In this column an early Wayne Country Club and a somewhat later Cricket Club have already been described, The former was the Merrivale Club, situated in North Wayne near the railroad tracks. It had a baseball diamond, tennis courts, billiards and bowling. This later became the Radnor Cricket Club, during the days when the center of English cricket in the United States was Philadelphia.
After several years of activity, the original Cricket Club house burned down, and a second club was started on the Francis Fenimore land at St. Davids. For several years matches were played here with other cricket teams around Philadelphia. Tom Credican was the professional for the local team, which was so good that one season they won all matches except that against the Merion Cricket Club.
Uniforms consisted of white flannel trousers and shirts with light blue blazer coats and small blue caps to match. On the later were the yellow initials, “St. D.” The club house was a one story frame building painted yellow, with a main room and lockers. A pleasant tree-shaded porch overlooked the nearby ponds.
Match days at St. Davids were well attended by the ladies, all in their best attire, adding greatly to the gala effect of the typically English country sport. On one such occasion two horseback riders stopped on a distant knoll to watch the match. The batsman made a tremendous hit out of bounds and the ball landed on the rump of one of the horses! Both riders were thrown to the ground and when last seen by the cricket spectators they were chasing their runaway mounts, waving their riding crops as they ran. The fact that they were attired in the wide breeches, bowler hats and russet boots of the horseback riders of that day, only added to the mirth of the onlookers. For a time the cricket game was abandoned!
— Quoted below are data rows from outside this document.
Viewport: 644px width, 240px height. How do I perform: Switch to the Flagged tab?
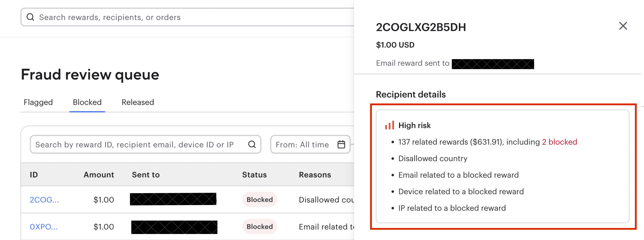point(38,102)
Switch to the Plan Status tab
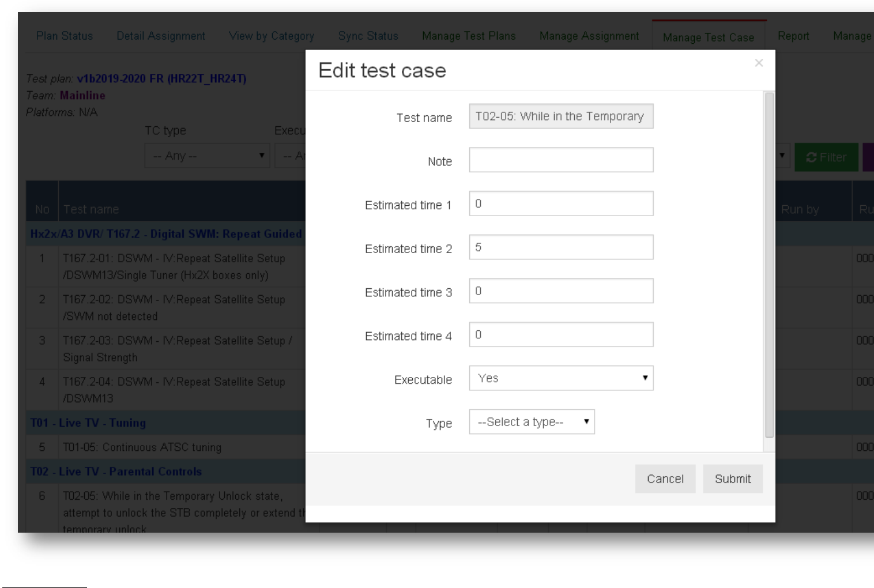The image size is (874, 588). (x=65, y=36)
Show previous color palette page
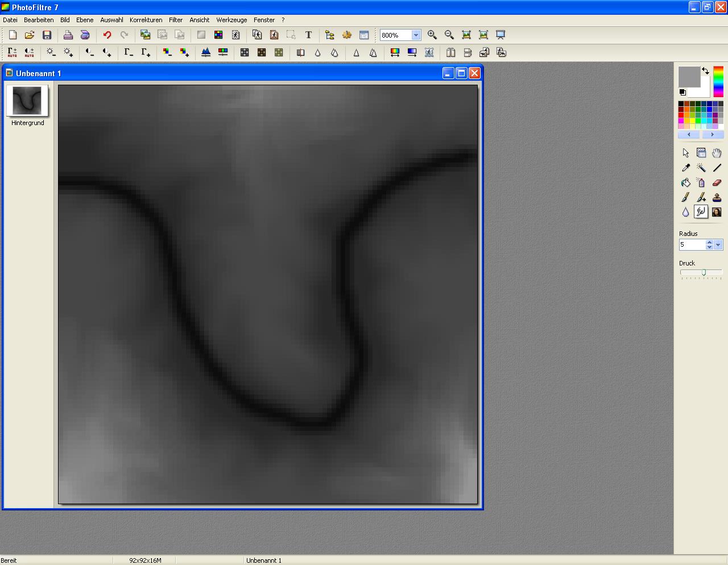 point(689,135)
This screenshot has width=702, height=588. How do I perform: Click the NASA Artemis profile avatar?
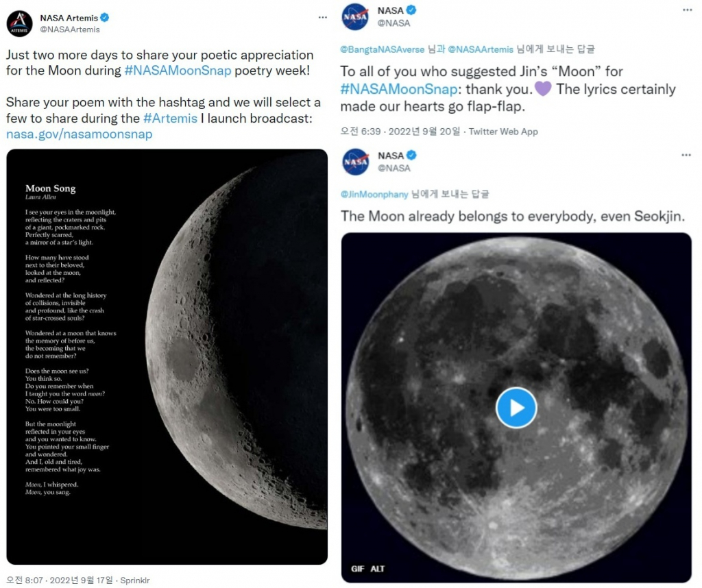[x=19, y=23]
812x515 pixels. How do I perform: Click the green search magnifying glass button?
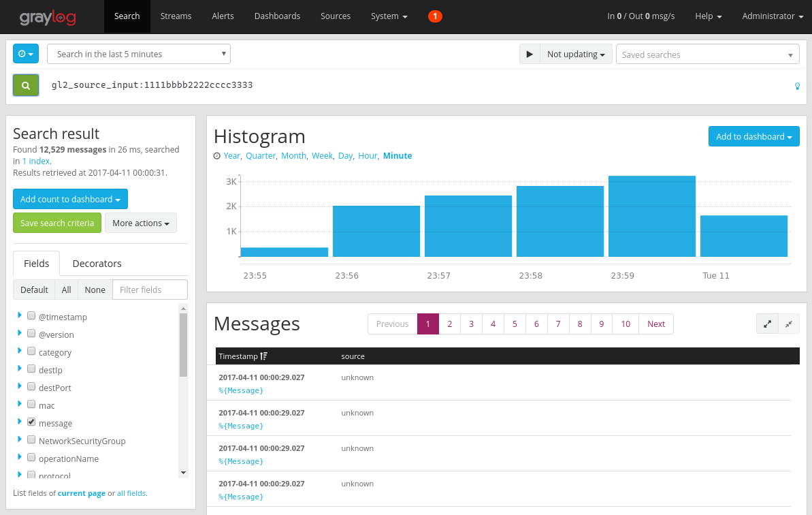tap(25, 84)
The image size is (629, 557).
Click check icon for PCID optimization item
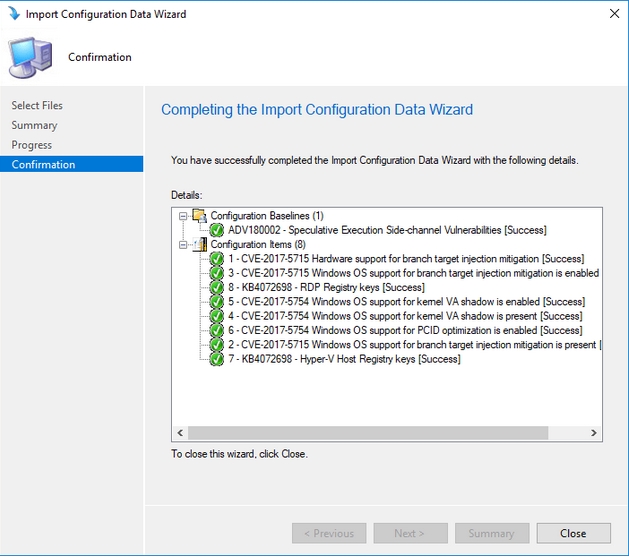(217, 330)
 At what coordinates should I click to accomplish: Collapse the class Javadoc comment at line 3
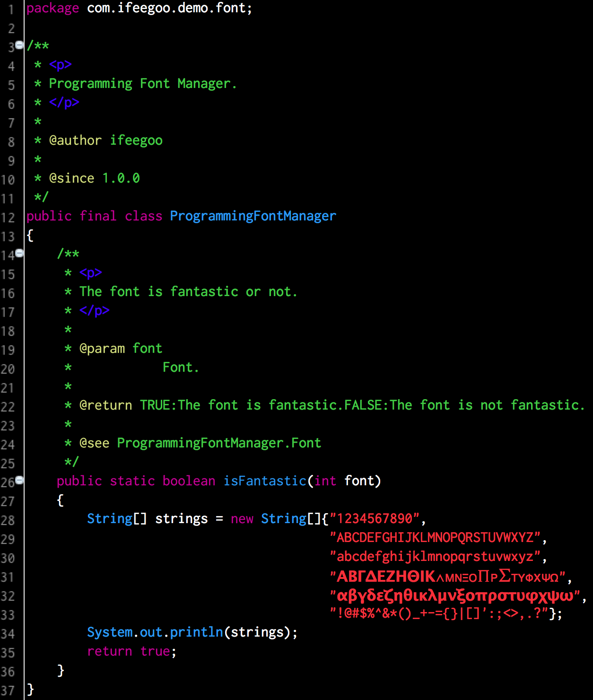[x=19, y=45]
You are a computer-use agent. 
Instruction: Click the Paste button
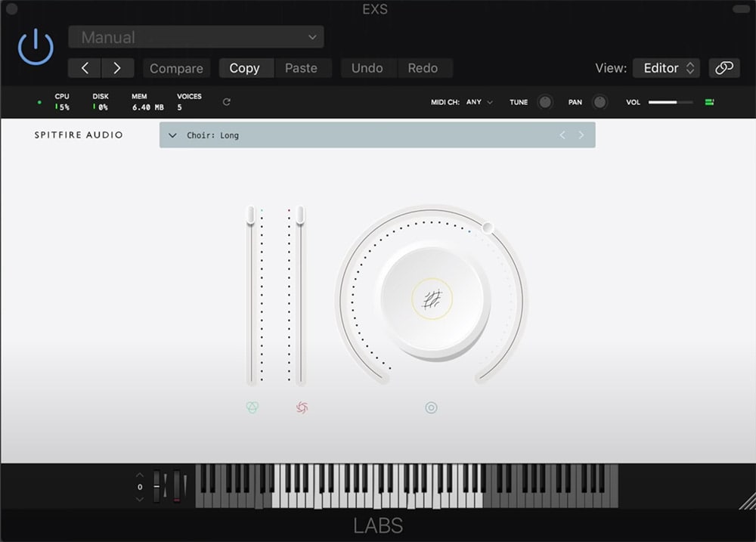[x=303, y=68]
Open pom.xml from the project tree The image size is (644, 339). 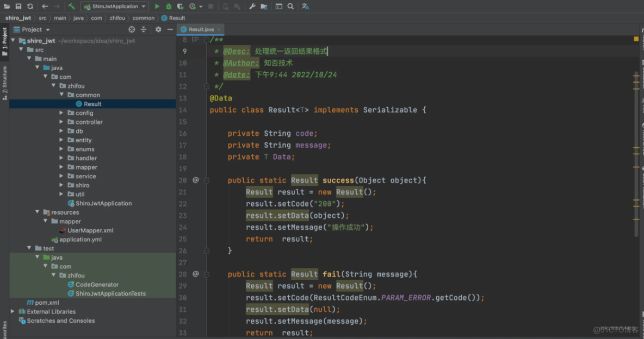(x=47, y=303)
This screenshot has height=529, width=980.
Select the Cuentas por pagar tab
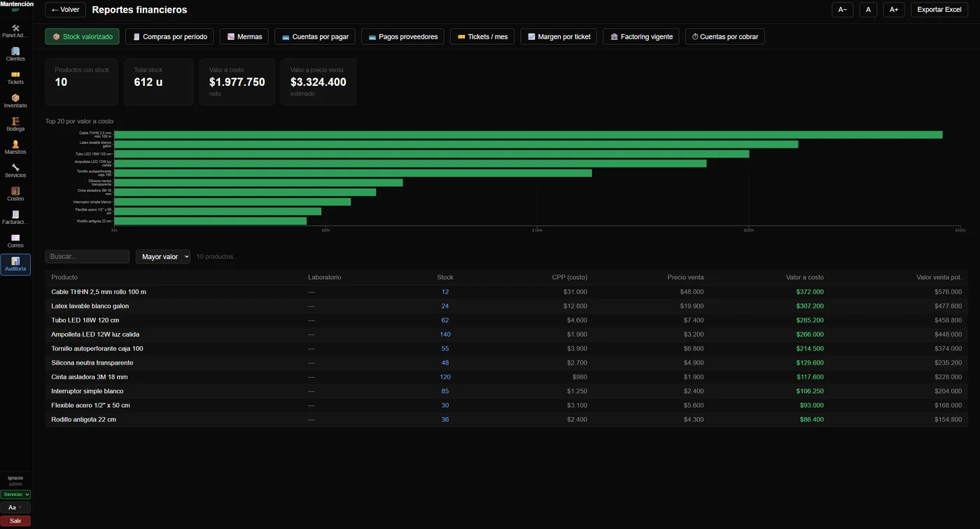click(315, 36)
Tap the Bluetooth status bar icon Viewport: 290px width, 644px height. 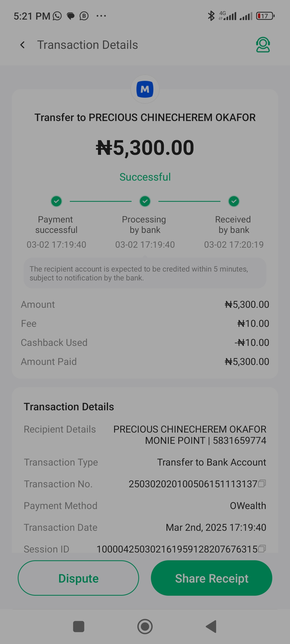coord(211,16)
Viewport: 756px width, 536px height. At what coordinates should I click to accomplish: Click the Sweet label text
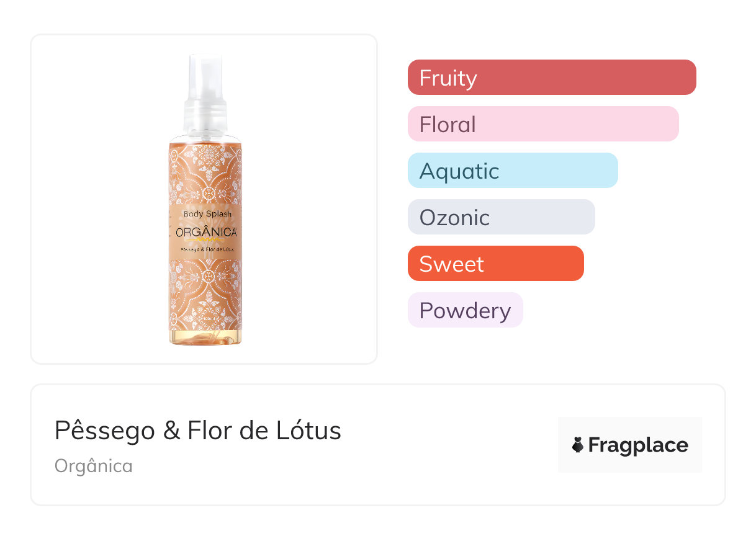coord(451,264)
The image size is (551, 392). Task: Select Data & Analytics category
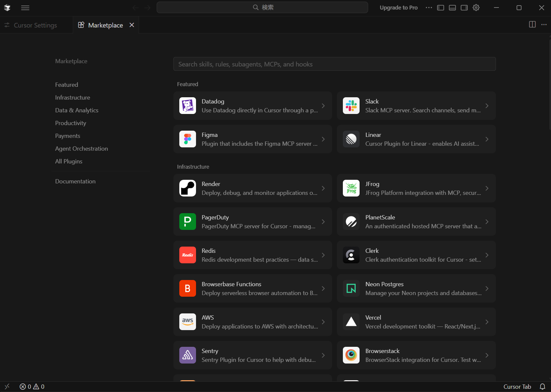click(77, 110)
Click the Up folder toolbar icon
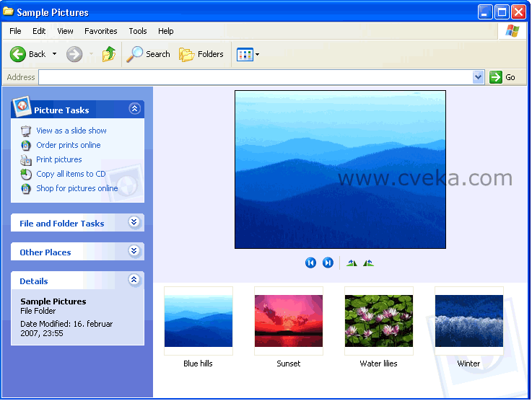This screenshot has height=401, width=532. [109, 54]
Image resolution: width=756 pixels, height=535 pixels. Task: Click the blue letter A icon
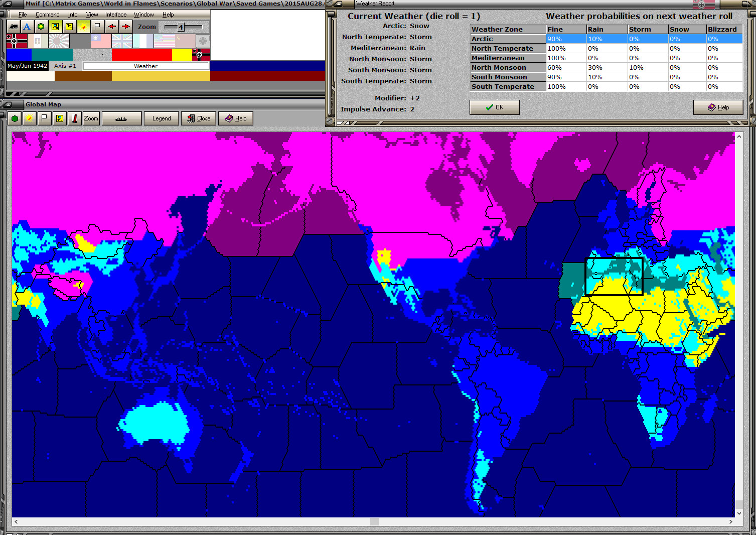(27, 27)
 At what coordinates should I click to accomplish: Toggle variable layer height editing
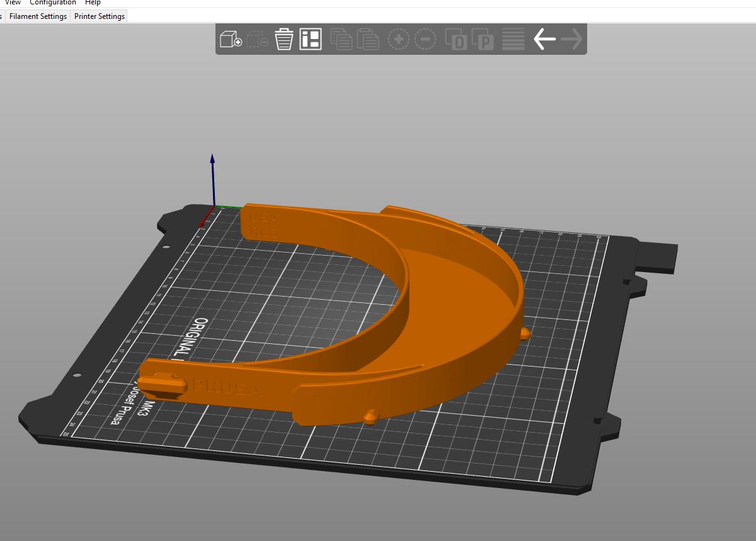tap(513, 39)
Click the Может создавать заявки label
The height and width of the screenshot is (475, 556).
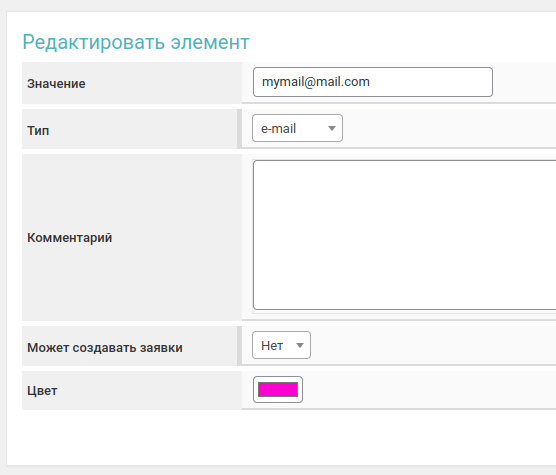[x=105, y=348]
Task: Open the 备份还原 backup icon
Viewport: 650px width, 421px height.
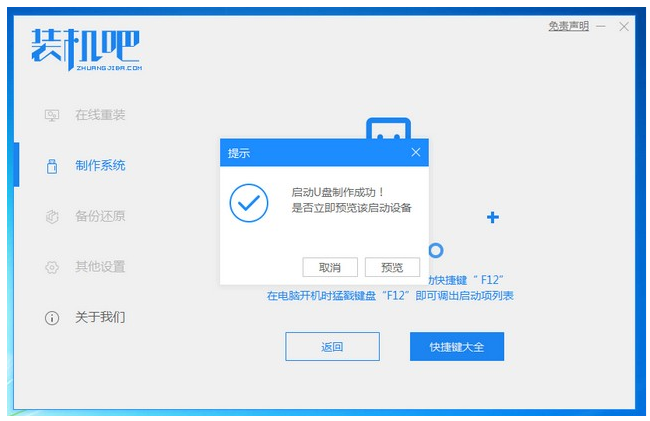Action: point(52,217)
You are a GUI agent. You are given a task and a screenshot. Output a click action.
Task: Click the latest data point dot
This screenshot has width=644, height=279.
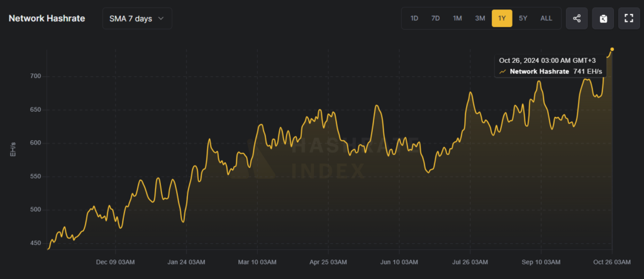pos(612,49)
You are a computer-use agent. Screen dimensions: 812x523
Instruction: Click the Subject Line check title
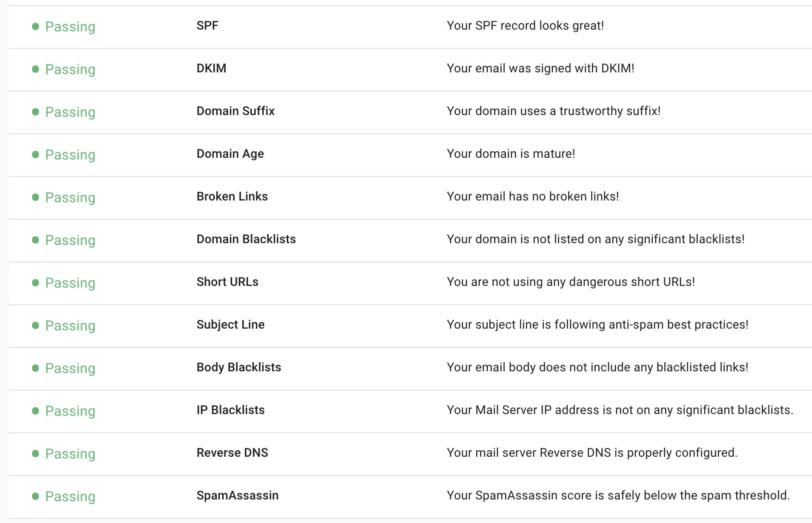point(231,325)
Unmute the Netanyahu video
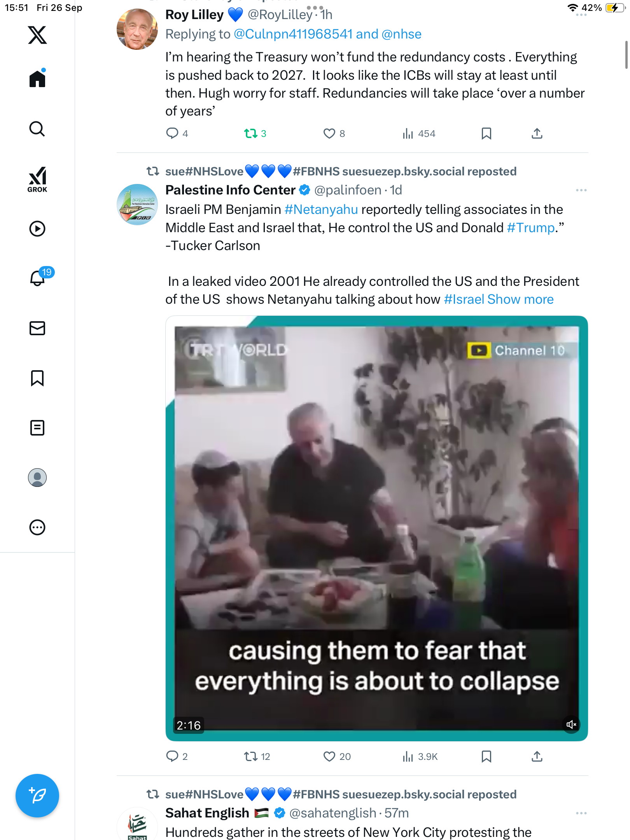 [571, 725]
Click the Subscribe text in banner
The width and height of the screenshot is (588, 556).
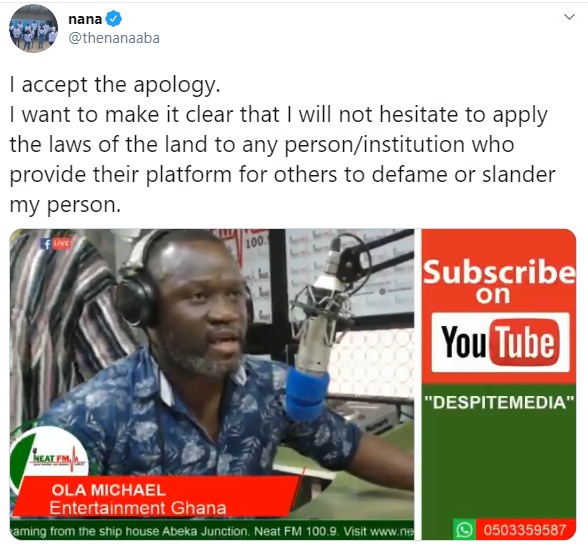point(499,272)
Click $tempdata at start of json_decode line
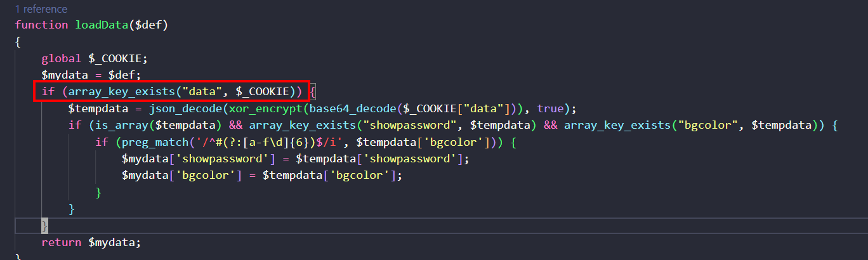 pos(95,108)
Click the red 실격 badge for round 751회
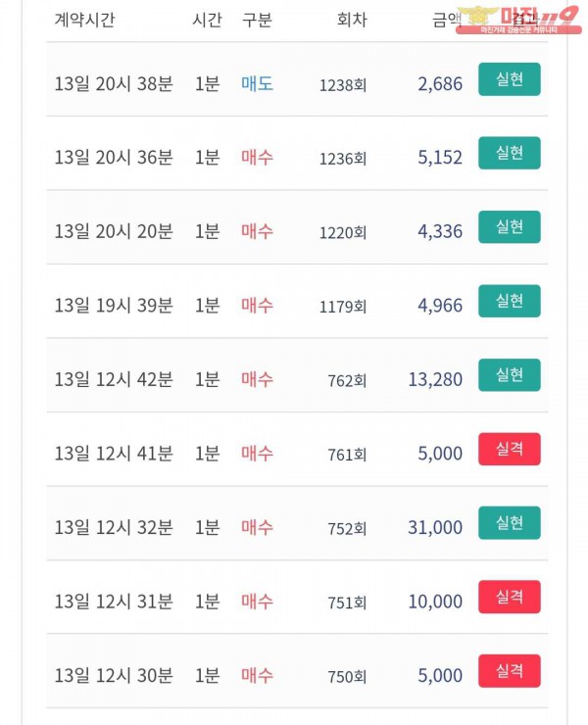The width and height of the screenshot is (588, 725). click(x=509, y=597)
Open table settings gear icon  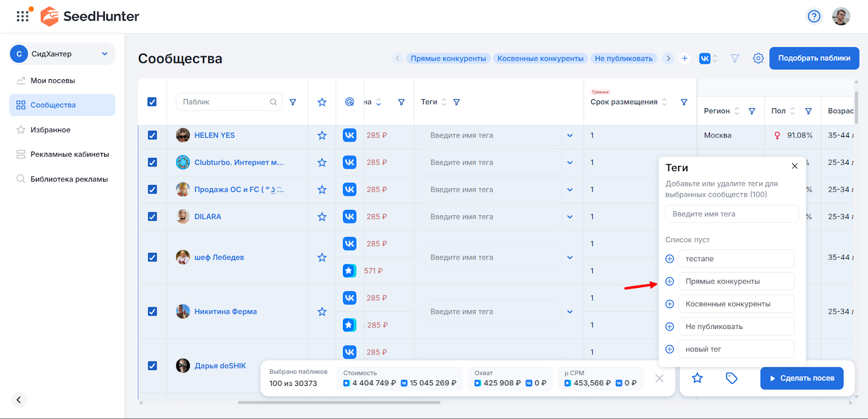[x=758, y=59]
After a time, local interest in cricket waned and activities ceased after the club house burned to the ground during a fire which started in the long grass after a dry spell. Then came the organization of the St. Davids Golf Club, one of the oldest institutions of its kind in the United States.
At this point it is interesting to quote George W. Schultz, from whom my information has been obtained.
“One Sunday in the spring of 1896 A. J. D. (Tony) Peterson came to my house carrying a small white ball and a club with a bent iron on its end and, chuckling, he began tapping the ball on the lawn. He said he had been to Devon the day before by invitation of a friend who introduced him to a Scotch game called “golf,” started by summer residents of Devon Inn.
“It seems that Edmund McCullough, president of the Westmoreland Coal Company; Edward Ilsley and others had laid out a nine-hole course on the spacious land around the hotel. In so far as I know, this was the beginning of golf in Pennsylvania. Tony Peterson arranged for me to be allowed to play on the course the following Saturday with some clubs lent to him.
“Later on Louis D. Peterson, William H. Brooks, Dr. G. L. S. Jameson, Herman Wendell and I decided to organize a golf club at St. Davids, on Francis Fenimore’s extensive lawn holding – it was largely due to Mr. Fenimore’s genial nature towards young men that we were able to use his land and form a club on the economical basis of $5.00 initiation and $10.00 annual dues.”
The former cricketers now became golfers and by their own enthusiasm attracted many others to this original group. The moving spirits of the project laid out the nine hole course “which had natural hazards rather than artificial bunkers.” It could certainly have been called a “sporting” course! Since they could afford no laborers, the original small group armed themselves with picks, rakes, and shovels for their job and they built their own tees and mowed their own grass!
At first the players were all men, as at that time few women were given to outdoor sports. These men were sticklers for good form, observing the courtesies and rules of the game according to St. Andrews tradition.
At that time a golf ball was made of solid Gutta percha with either checker or pebbled moulding. When hit, a distinct “click” was heard, quite different from the “mushy” sound of the later Haskell rubber-cored ball. It was seldom that the longest drive exceeded 150 yards. All the players were self-taught, many learning how to play by reading booklets of instruction. Dr. G. L. S. Jameson was elected the first president of the original St. Davids Golf Club.